Start of Block

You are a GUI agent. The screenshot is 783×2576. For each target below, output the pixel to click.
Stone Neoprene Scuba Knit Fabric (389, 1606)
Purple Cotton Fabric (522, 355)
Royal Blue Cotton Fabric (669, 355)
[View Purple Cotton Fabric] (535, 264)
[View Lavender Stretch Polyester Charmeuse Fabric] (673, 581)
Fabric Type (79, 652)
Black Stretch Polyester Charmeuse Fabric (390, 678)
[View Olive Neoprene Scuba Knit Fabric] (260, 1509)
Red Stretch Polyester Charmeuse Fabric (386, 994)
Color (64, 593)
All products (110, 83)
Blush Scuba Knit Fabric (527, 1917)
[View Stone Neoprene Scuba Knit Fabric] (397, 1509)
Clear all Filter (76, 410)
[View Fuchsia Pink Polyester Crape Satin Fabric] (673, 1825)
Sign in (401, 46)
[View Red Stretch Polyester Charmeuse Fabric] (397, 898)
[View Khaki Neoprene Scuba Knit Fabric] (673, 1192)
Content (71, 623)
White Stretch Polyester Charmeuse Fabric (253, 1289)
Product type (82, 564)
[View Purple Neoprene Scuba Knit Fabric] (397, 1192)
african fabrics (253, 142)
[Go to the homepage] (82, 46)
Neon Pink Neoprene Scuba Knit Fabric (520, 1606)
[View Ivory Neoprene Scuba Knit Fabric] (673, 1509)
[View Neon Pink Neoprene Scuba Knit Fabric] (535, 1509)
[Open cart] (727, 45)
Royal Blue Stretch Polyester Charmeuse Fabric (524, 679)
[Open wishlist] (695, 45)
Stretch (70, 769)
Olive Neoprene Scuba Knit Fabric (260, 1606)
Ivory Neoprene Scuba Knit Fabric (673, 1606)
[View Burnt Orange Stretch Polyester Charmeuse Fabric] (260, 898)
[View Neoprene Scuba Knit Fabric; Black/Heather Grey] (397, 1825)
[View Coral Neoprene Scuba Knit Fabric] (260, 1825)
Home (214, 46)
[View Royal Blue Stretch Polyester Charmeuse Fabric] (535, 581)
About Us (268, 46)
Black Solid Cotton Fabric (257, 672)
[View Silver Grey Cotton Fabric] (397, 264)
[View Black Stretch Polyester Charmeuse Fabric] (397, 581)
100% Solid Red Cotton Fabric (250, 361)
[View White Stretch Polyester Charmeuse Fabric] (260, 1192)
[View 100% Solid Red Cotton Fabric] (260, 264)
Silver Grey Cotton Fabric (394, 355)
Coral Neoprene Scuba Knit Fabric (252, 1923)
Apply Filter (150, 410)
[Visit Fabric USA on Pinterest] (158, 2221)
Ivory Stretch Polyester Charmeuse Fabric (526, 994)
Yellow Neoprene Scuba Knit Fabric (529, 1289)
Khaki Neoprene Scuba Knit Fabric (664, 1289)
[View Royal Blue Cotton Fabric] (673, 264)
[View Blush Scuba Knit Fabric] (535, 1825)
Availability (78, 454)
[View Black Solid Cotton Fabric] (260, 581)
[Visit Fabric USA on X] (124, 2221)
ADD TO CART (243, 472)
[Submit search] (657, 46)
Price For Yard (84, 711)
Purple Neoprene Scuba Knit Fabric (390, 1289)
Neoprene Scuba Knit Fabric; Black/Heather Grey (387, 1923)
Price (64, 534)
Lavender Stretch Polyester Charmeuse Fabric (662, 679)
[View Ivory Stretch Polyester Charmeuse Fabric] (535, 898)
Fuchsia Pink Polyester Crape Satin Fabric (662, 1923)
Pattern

End of Block

The full listing must be retyped exactly as it stands.

» RESPONSE AREA:
You are a GUI agent. The screenshot is 783×2576. For each target below, output the pixel to click.
Stone Neoprene Scuba Knit Fabric (389, 1606)
Purple Cotton Fabric (522, 355)
Royal Blue Cotton Fabric (669, 355)
[View Purple Cotton Fabric] (535, 264)
[View Lavender Stretch Polyester Charmeuse Fabric] (673, 581)
Fabric Type (79, 652)
Black Stretch Polyester Charmeuse Fabric (390, 678)
[View Olive Neoprene Scuba Knit Fabric] (260, 1509)
Red Stretch Polyester Charmeuse Fabric (386, 994)
Color (64, 593)
All products (110, 83)
Blush Scuba Knit Fabric (527, 1917)
[View Stone Neoprene Scuba Knit Fabric] (397, 1509)
Clear all Filter (76, 410)
[View Fuchsia Pink Polyester Crape Satin Fabric] (673, 1825)
Sign in (401, 46)
[View Red Stretch Polyester Charmeuse Fabric] (397, 898)
[View Khaki Neoprene Scuba Knit Fabric] (673, 1192)
Content (71, 623)
White Stretch Polyester Charmeuse Fabric (253, 1289)
Product type (82, 564)
[View Purple Neoprene Scuba Knit Fabric] (397, 1192)
african fabrics (253, 142)
[Go to the homepage] (82, 46)
Neon Pink Neoprene Scuba Knit Fabric (520, 1606)
[View Ivory Neoprene Scuba Knit Fabric] (673, 1509)
[View Neon Pink Neoprene Scuba Knit Fabric] (535, 1509)
[Open cart] (727, 45)
Royal Blue Stretch Polyester Charmeuse Fabric (524, 679)
[Open wishlist] (695, 45)
Stretch (70, 769)
Olive Neoprene Scuba Knit Fabric (260, 1606)
Ivory Neoprene Scuba Knit Fabric (673, 1606)
[View Burnt Orange Stretch Polyester Charmeuse Fabric] (260, 898)
[View Neoprene Scuba Knit Fabric; Black/Heather Grey] (397, 1825)
[View Coral Neoprene Scuba Knit Fabric] (260, 1825)
Home (214, 46)
[View Royal Blue Stretch Polyester Charmeuse Fabric] (535, 581)
About Us (268, 46)
Black Solid Cotton Fabric (257, 672)
[View Silver Grey Cotton Fabric] (397, 264)
[View Black Stretch Polyester Charmeuse Fabric] (397, 581)
100% Solid Red Cotton Fabric (250, 361)
[View White Stretch Polyester Charmeuse Fabric] (260, 1192)
[View 100% Solid Red Cotton Fabric] (260, 264)
Silver Grey Cotton Fabric (394, 355)
Coral Neoprene Scuba Knit Fabric (252, 1923)
Apply Filter (150, 410)
[Visit Fabric USA on Pinterest] (158, 2221)
Ivory Stretch Polyester Charmeuse Fabric (526, 994)
Yellow Neoprene Scuba Knit Fabric (529, 1289)
Khaki Neoprene Scuba Knit Fabric (664, 1289)
[View Royal Blue Cotton Fabric] (673, 264)
[View Blush Scuba Knit Fabric] (535, 1825)
Availability (78, 454)
[View Black Solid Cotton Fabric] (260, 581)
[Visit Fabric USA on X] (124, 2221)
ADD TO CART (243, 472)
[Submit search] (657, 46)
Price For Yard (84, 711)
Purple Neoprene Scuba Knit Fabric (390, 1289)
Neoprene Scuba Knit Fabric; Black/Heather Grey (387, 1923)
Price (64, 534)
Lavender Stretch Polyester Charmeuse Fabric (662, 679)
[View Ivory Stretch Polyester Charmeuse Fabric] (535, 898)
Fuchsia Pink Polyester Crape Satin Fabric (662, 1923)
Pattern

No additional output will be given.